The problem. Word-for-word repetition of the records below is needed, but only from the line holding "Task: Click the Step 1 row label" through the final line, with pictures excluded.

-------- Extracted information

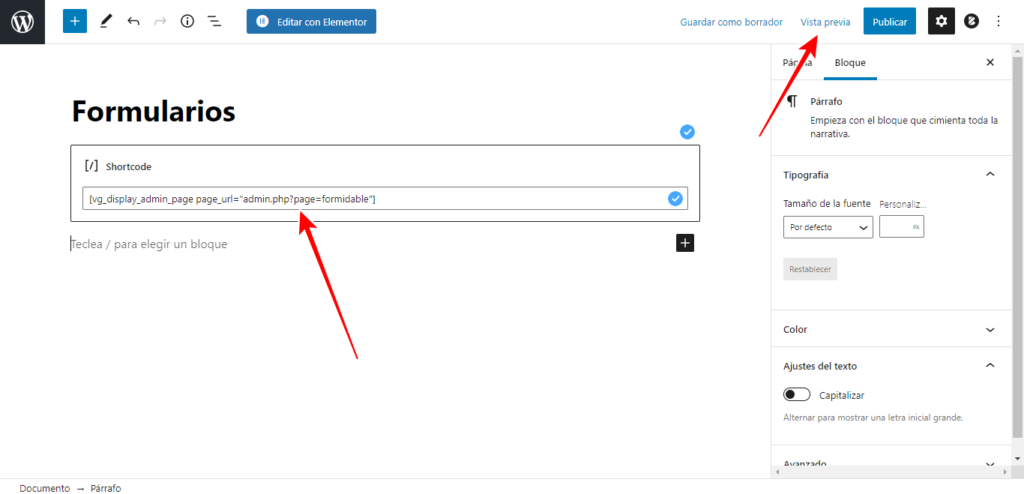Toggle the settings gear sidebar
Screen dimensions: 1024x494
[941, 21]
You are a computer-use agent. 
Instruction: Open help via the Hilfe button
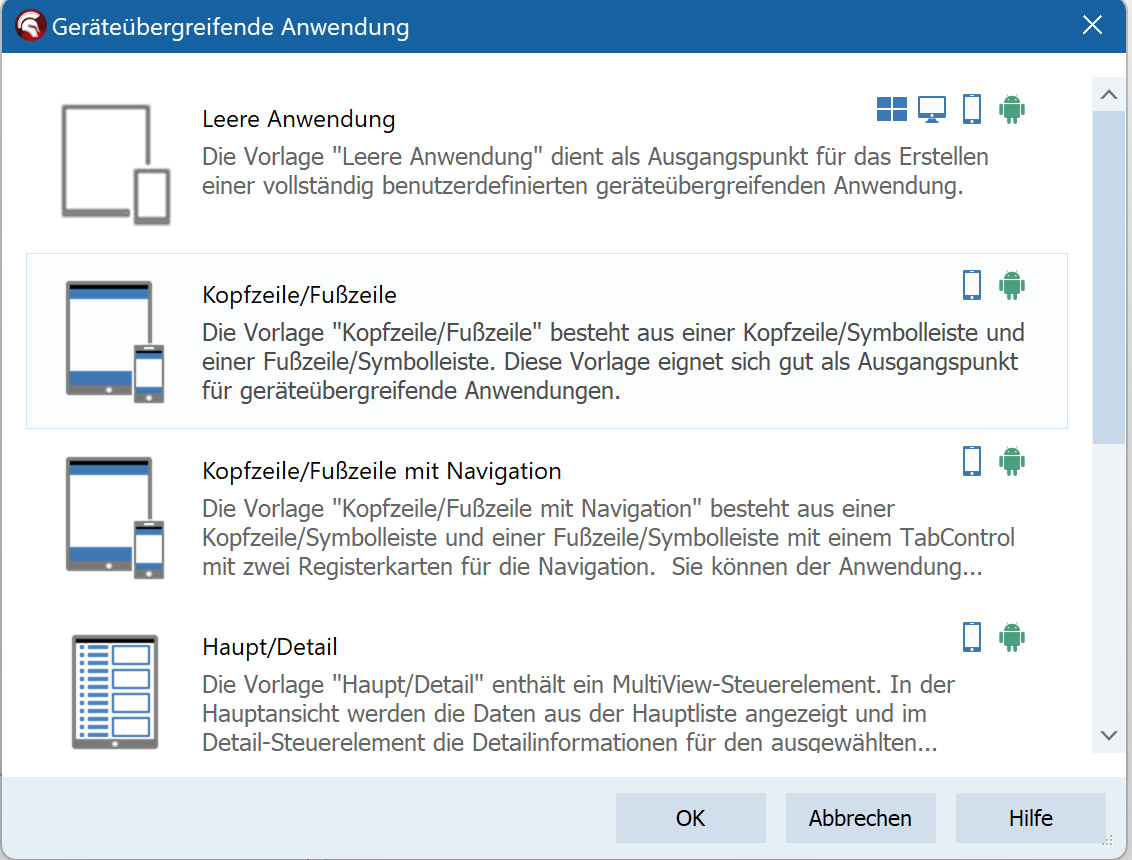tap(1030, 818)
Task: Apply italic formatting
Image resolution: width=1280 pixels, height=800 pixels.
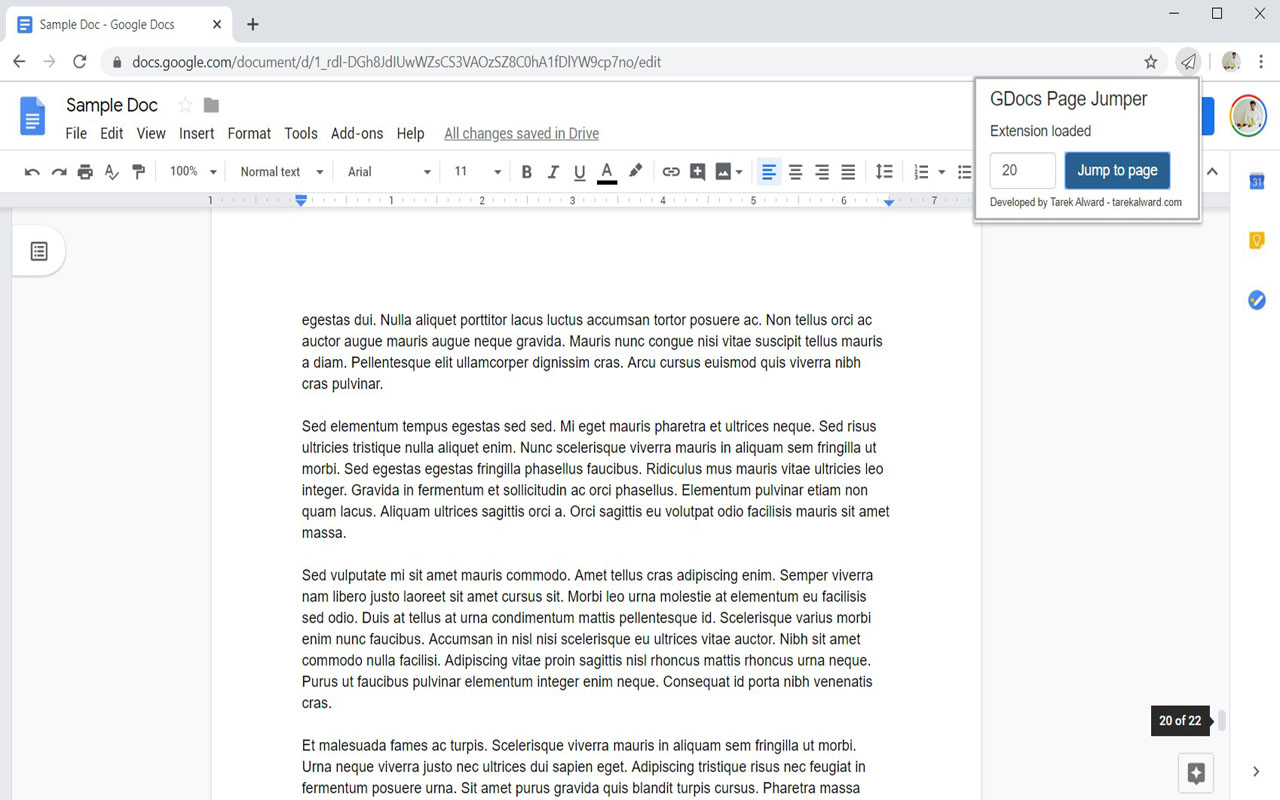Action: pos(553,171)
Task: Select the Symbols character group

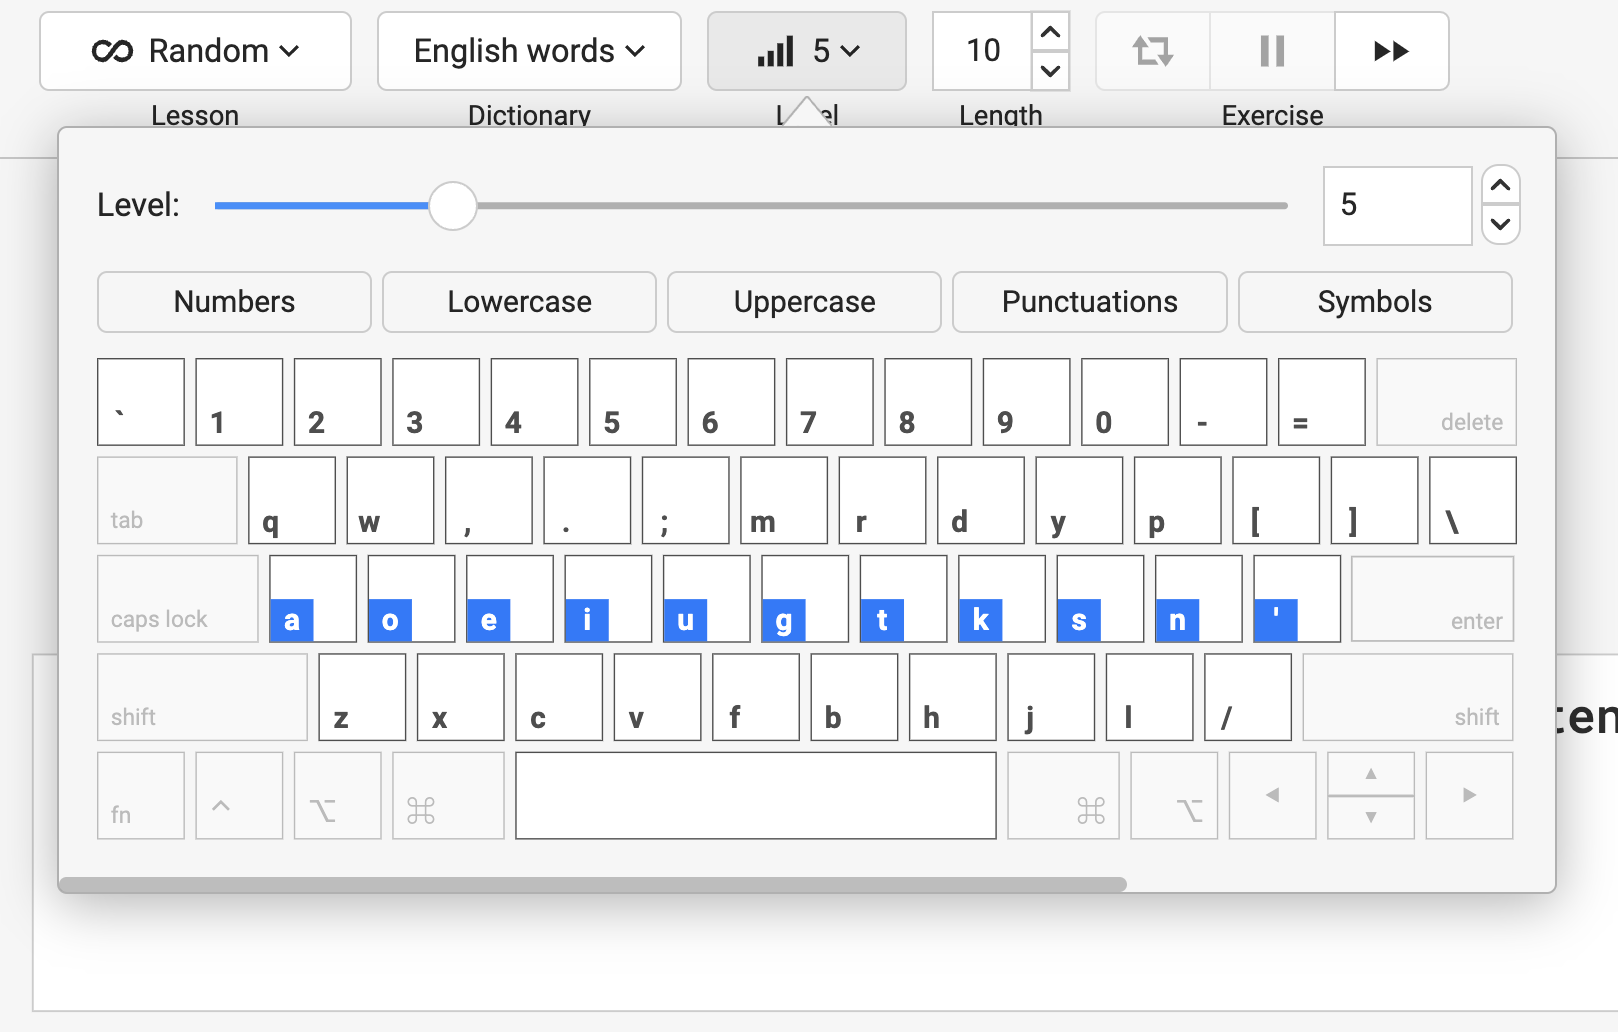Action: coord(1375,302)
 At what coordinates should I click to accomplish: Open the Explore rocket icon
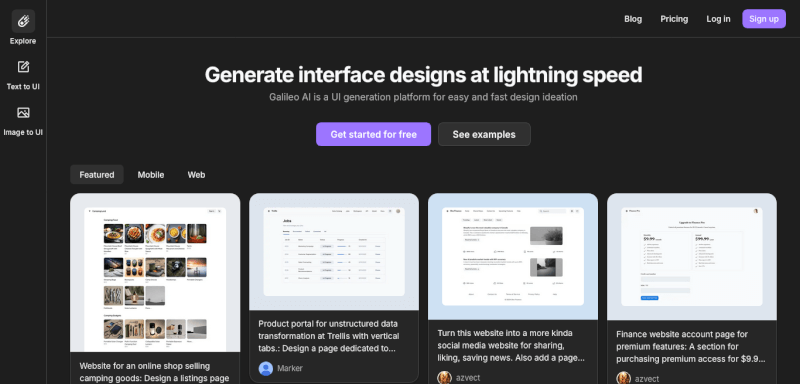point(23,21)
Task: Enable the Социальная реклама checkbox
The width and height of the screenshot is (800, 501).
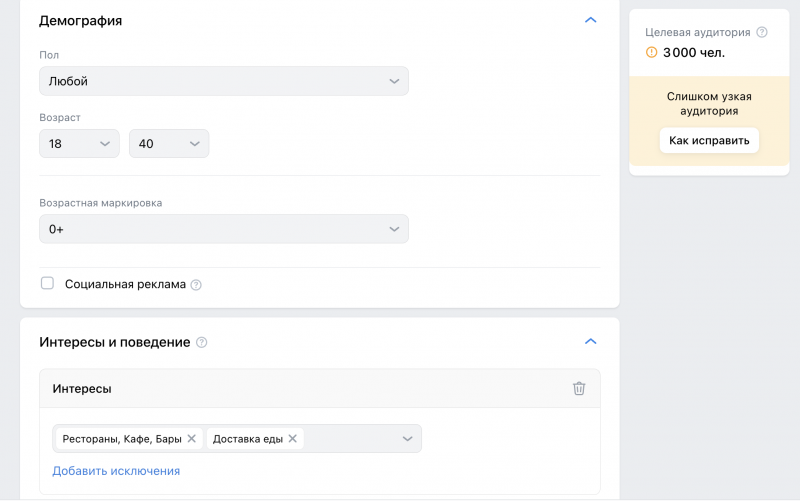Action: (x=47, y=283)
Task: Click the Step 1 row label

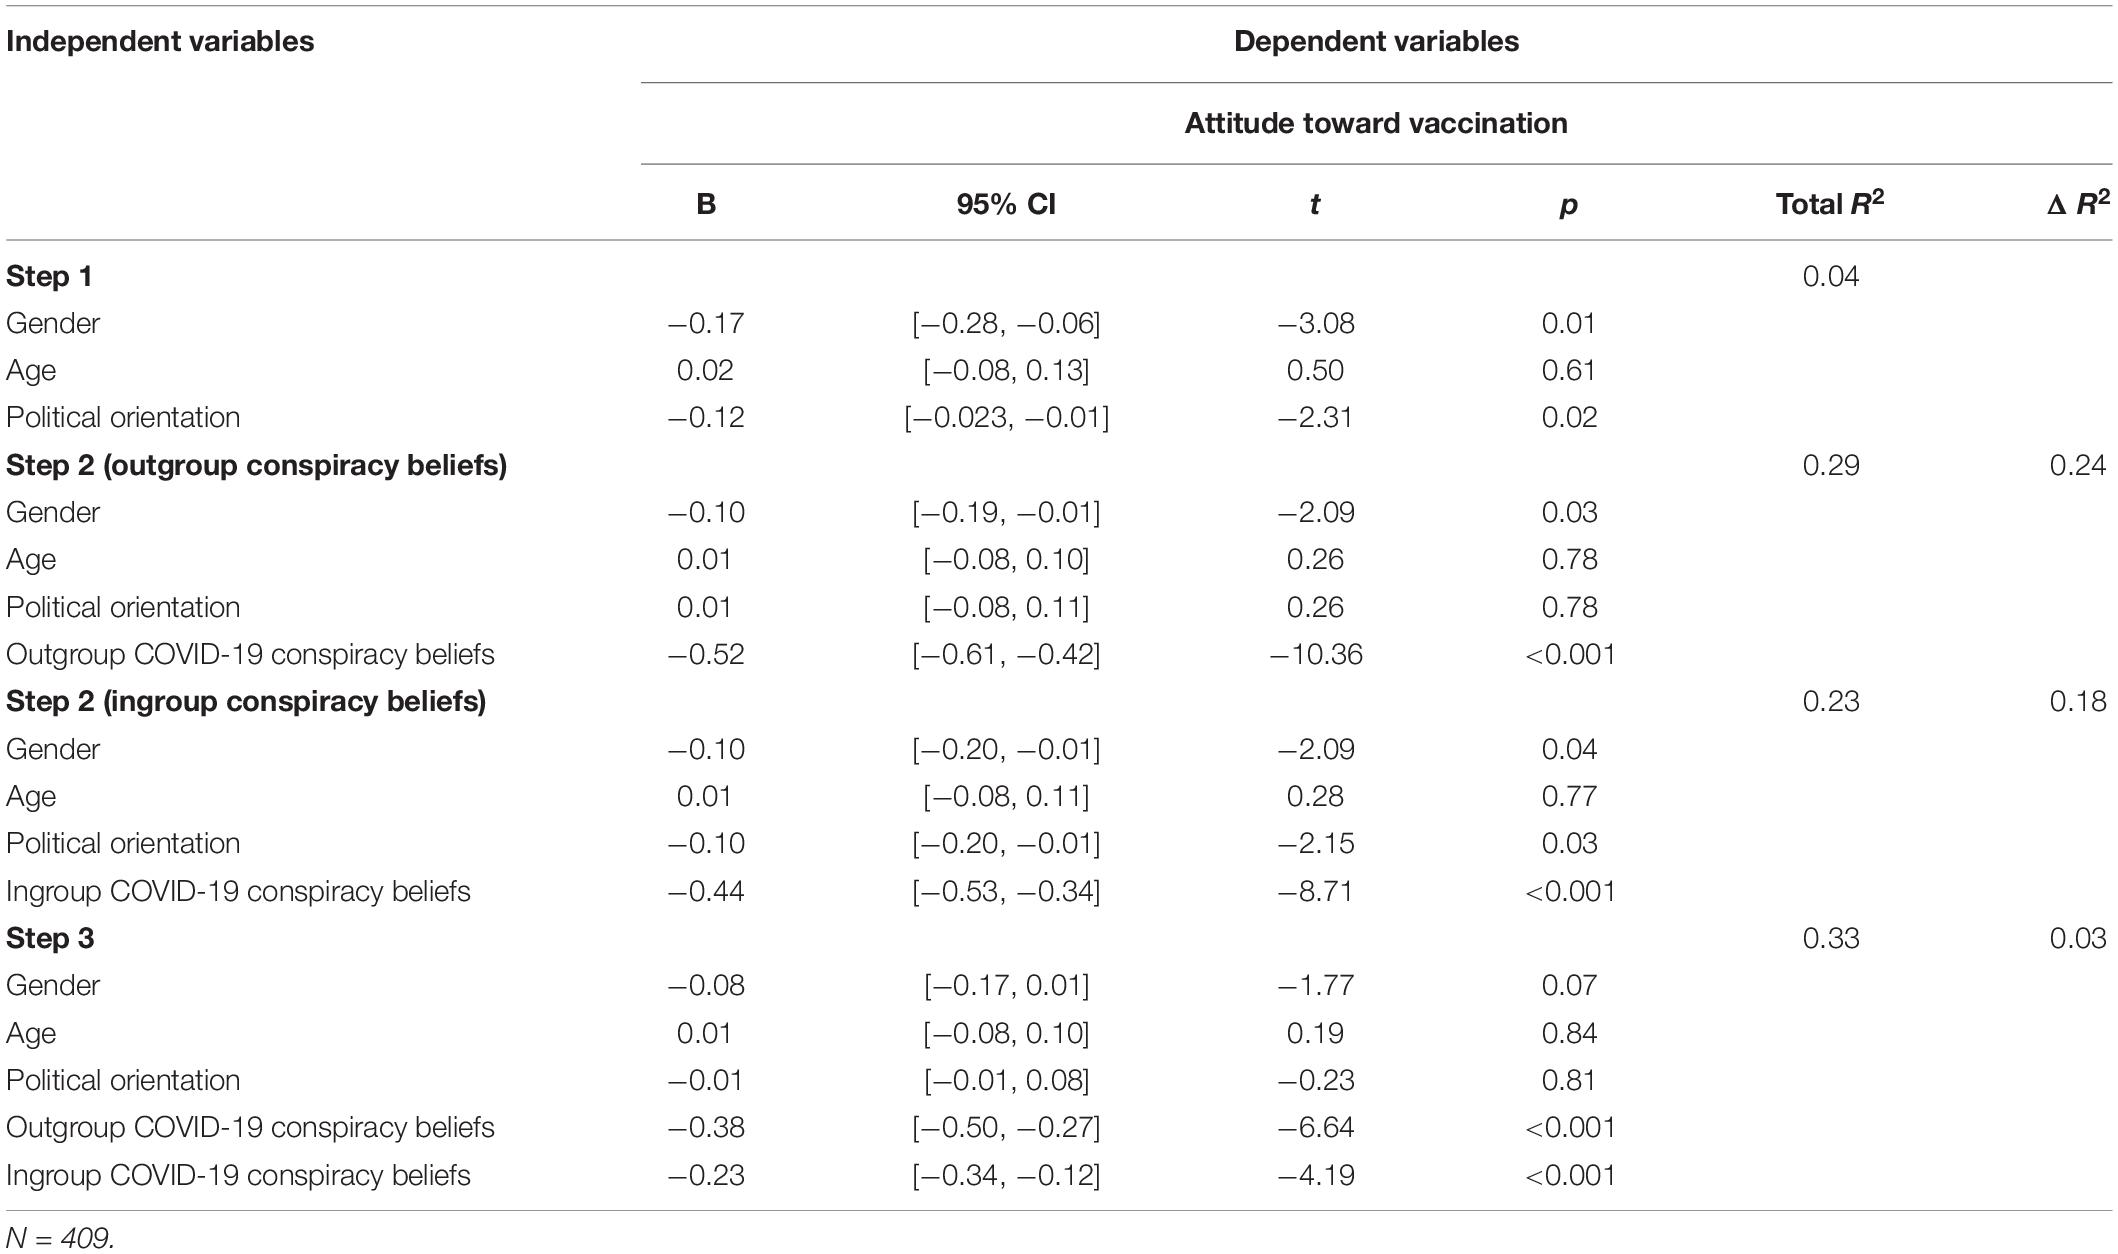Action: click(49, 277)
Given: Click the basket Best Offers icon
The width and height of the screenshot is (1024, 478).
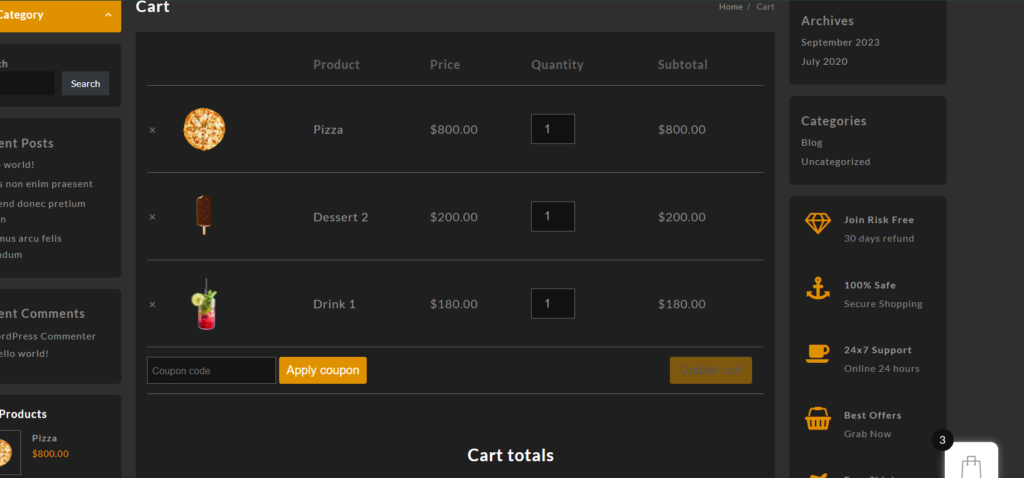Looking at the screenshot, I should [818, 420].
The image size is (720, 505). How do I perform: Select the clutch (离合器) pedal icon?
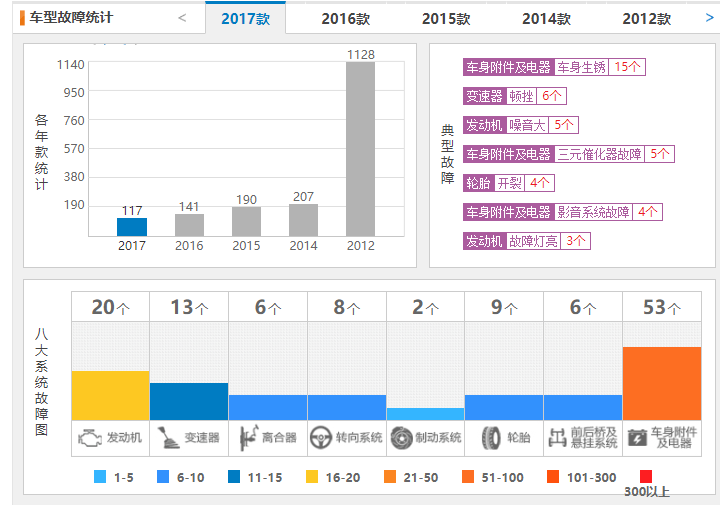click(x=247, y=437)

----------------

Solution to this problem.
Task: Click the Step 1 row label

Action: click(49, 277)
Given: Click the basket Best Offers icon
The width and height of the screenshot is (1024, 478).
Looking at the screenshot, I should [818, 420].
The image size is (720, 505). How do I perform: Select the clutch (离合器) pedal icon?
click(x=247, y=437)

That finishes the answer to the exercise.